Here's the corrected line:

     33     2DUP#< IT SWAP #-

I've also mixed up the position of the ++/-- in the comments:

     21   ( A[++X] = R )
30 ( | A[X] - A[--Y] | )
39 ( --A[X] )

May I ask you to update the listing?

Thanks

Thomas


#19

Yes, of course your corrections are welcome. ;-)

I'm a bit surprised of the HP-71B results especially in Forth (46.3 sec)
in comparison to SysRPL, considering the much slower cpu clock.


#20

The Forth program uses an array to keep track of the position of the queens whereas my program uses a list which I assume is not as efficient.

Unfortunately I could not figure out how to use an array of binary integers in SysRPL.

From RPLMAN.DOC; 2.4 Execution

Quote:
This flexible interpretation is intrinsically slower than
the indirect-only execution (like Forth), because of the
overhead of making the direct/indirect test. In practical
implementations of RPL, it is possible to shift the overhead
almost entirely to the direct execution case, so that the
execution penalty for the indirect case is negligible,
including primitive assembly language objects that are never
executed directly.

Maybe we'd have to run a different test where both programs use the
same data structures

to find out whether this overhead is indeed negligible.


#21

Quote:
Unfortunately I could not figure out how to use an array of binary integers in SysRPL

You can easily create an array of any type using the normal means,

but you have to write your own access methods for data types other than real or complex numbers.

If you're dealing with integers only you could also use a long binary integer,

and treat it like an array, or organize it as needed;-)

Arrays are, from a data stream point of view, nothing else than a
string of consecutive entities,

which are defined (type) and organized (rows, cols) in the header.

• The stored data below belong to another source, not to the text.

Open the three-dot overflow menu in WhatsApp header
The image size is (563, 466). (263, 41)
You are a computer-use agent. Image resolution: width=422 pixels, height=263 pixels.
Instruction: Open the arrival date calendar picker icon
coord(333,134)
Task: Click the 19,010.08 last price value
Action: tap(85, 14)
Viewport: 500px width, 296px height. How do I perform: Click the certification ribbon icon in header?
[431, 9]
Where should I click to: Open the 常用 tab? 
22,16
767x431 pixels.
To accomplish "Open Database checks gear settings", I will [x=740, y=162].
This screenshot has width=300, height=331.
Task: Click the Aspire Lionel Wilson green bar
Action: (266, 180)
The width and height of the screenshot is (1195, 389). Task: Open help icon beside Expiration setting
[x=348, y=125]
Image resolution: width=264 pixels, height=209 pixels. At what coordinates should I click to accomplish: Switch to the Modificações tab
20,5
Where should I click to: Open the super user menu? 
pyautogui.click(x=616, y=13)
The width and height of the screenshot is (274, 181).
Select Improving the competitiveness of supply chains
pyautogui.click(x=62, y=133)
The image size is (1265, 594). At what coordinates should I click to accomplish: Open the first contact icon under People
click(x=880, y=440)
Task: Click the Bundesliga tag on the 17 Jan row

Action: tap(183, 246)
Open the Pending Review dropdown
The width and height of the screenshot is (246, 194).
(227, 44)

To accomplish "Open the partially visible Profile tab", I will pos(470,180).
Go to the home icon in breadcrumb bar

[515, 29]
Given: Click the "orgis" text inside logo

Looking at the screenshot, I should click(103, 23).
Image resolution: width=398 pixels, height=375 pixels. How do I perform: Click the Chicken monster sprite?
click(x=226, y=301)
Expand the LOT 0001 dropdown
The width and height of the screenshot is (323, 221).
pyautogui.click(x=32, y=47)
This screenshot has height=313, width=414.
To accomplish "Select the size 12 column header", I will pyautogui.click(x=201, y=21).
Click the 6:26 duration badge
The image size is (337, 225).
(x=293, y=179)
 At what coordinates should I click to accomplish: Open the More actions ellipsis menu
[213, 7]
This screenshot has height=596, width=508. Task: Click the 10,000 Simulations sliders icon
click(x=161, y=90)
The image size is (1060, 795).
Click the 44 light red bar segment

From a performance point of view, a list is the worst but most flexible object type.


HTH

Raymond


#22

Quote:
you have to write your own access methods for data types other than real or complex numbers.

Does that mean writing in assembler?

It would be a great help if you could give me some code snippets

on how to create, access and change an array of binary integers.

A simple example like the one I used (i.e. bint[8]) will do.

Or maybe you can point me to the appropriate documentation.

My current sources are RPLMAN.DOC and RPLCOMP.DOC from HP as well as
"Programming in System RPL" from E. M. Kalinowski and C. Dominik.

Any help will be appreciated

Thomas

PS: I have only an HP-48GX. Therefore using ZINTS is not an option.


#23

Hi Thomas,

below is the source for two maybe useful methods, wrc2HXS and GetAndSet.

wrc2HXS creates an 'empty' HXS string of the needed size, GetAndSet is the suitable HXS access method.

Note that the wrc2HXS code actually creates a CSTR, which doesn't have any disadvantages over a HSTR,

as long as you don't attempt to edit it with non-suitable functions.

If you intend to access the HXS stream with other methods than those below,

you should make sure to change the prologue to DOHSTR, as indicated in the listing.

I made some other methods for converting between real arrays and arrays_of_BINT, but didn't print them here.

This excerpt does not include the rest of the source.